Nanostructured metal oxides (NMOs) have emerged as promising candidates for high-performance supercapacitors owing to their rich redox activity, high surface area, and structural versatility. This chapter provides a computationally guided overview of NMOs for supercapacitor applications, emphasizing how Density Functional Theory (DFT) and complementary theoretical tools accelerate material discovery and optimization. We systematically explore three core computational approaches band structure and DOS analysis, adsorption energy calculations, and surface diffusion barrier estimations via the Nudged Elastic Band (NEB) method to reveal their predictive value in tuning conductivity, ion surface interactions, and charge transport properties. Case studies demonstrate that NMOs such as NiCo₂O₄ achieve specific capacitances exceeding 900 F g⁻¹, while NiMoO₄ delivers 168.9 mAh g⁻¹ with 80% retention after 7000 cycles. DFT calculations closely match experimental results for NiMoO₄ [110] (predicted 203 mAh g⁻¹), validating computational accuracy.

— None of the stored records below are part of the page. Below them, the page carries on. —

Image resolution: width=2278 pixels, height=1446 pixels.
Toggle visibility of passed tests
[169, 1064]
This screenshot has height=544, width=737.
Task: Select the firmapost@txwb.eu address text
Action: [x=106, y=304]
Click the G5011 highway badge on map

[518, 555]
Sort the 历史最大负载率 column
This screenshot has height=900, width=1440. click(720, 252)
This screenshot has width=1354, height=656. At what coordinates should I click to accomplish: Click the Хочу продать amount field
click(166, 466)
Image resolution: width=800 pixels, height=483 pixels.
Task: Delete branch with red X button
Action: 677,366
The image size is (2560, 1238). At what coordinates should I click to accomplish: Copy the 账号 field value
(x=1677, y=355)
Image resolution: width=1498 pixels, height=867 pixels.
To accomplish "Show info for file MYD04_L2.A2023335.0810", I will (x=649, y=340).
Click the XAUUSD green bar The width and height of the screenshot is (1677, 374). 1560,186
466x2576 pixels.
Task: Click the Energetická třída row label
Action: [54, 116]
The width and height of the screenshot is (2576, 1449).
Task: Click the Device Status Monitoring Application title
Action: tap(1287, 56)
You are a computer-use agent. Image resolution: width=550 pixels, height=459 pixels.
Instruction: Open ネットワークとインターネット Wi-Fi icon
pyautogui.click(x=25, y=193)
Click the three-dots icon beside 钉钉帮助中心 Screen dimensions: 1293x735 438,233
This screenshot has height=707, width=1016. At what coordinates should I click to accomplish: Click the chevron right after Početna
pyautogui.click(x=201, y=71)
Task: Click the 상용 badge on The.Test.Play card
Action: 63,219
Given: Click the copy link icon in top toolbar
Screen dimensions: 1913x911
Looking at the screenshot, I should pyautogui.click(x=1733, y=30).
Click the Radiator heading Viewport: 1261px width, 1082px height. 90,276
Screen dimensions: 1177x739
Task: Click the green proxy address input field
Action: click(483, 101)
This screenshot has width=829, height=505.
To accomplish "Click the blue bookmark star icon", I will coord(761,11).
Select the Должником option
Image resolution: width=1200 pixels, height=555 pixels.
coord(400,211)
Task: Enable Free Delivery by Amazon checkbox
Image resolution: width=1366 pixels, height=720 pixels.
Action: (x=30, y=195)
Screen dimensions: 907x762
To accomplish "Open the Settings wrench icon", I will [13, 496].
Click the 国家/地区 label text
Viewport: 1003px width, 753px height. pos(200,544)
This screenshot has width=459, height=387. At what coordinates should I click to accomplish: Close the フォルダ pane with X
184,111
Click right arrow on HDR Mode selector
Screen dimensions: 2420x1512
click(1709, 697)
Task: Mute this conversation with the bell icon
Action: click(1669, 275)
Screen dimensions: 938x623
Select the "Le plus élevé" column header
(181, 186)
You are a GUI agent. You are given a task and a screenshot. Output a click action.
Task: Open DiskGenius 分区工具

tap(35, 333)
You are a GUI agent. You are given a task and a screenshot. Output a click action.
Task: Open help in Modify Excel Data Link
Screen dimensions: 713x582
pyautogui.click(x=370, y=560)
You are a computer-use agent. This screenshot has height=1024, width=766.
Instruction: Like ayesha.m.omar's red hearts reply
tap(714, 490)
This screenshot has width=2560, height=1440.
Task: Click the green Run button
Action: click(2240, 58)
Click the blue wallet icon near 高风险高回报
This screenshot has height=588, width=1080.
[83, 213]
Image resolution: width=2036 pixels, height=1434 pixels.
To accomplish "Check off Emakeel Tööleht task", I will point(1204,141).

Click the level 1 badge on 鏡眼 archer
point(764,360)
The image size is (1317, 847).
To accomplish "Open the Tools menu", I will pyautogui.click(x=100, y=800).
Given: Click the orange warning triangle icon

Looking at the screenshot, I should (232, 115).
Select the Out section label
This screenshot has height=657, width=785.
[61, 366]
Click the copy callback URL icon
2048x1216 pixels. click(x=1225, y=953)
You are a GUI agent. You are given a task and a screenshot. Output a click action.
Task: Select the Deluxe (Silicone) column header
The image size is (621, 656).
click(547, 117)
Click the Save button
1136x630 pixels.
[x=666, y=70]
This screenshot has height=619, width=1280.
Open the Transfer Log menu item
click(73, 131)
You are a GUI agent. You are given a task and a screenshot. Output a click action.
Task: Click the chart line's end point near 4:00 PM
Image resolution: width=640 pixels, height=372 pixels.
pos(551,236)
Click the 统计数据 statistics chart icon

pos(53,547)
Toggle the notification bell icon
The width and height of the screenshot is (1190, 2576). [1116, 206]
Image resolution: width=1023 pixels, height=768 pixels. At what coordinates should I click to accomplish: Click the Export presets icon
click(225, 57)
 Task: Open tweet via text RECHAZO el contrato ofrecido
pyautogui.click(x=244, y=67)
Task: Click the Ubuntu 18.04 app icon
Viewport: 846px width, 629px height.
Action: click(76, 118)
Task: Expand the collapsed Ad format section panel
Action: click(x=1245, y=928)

Band structure and DOS analysis highlights the role of high DOS near the Fermi level in enhancing conductivity, with sulfide analogues (e.g., Co₃S₄, NiCo₂S₄) outperforming oxides due to reduced band gaps. Adsorption energy studies reveal optimal ion binding sites and the influence of defects, dopants, and surface terminations on stability and capacitance. NEB-based diffusion studies quantify migration barriers, showing that vacancy engineering and morphology control can significantly enhance ion mobility. This chapter concludes that the synergy between nanostructure engineering and computational modeling provides a robust pathway toward the development of commercially viable, scalable, and sustainable supercapacitors.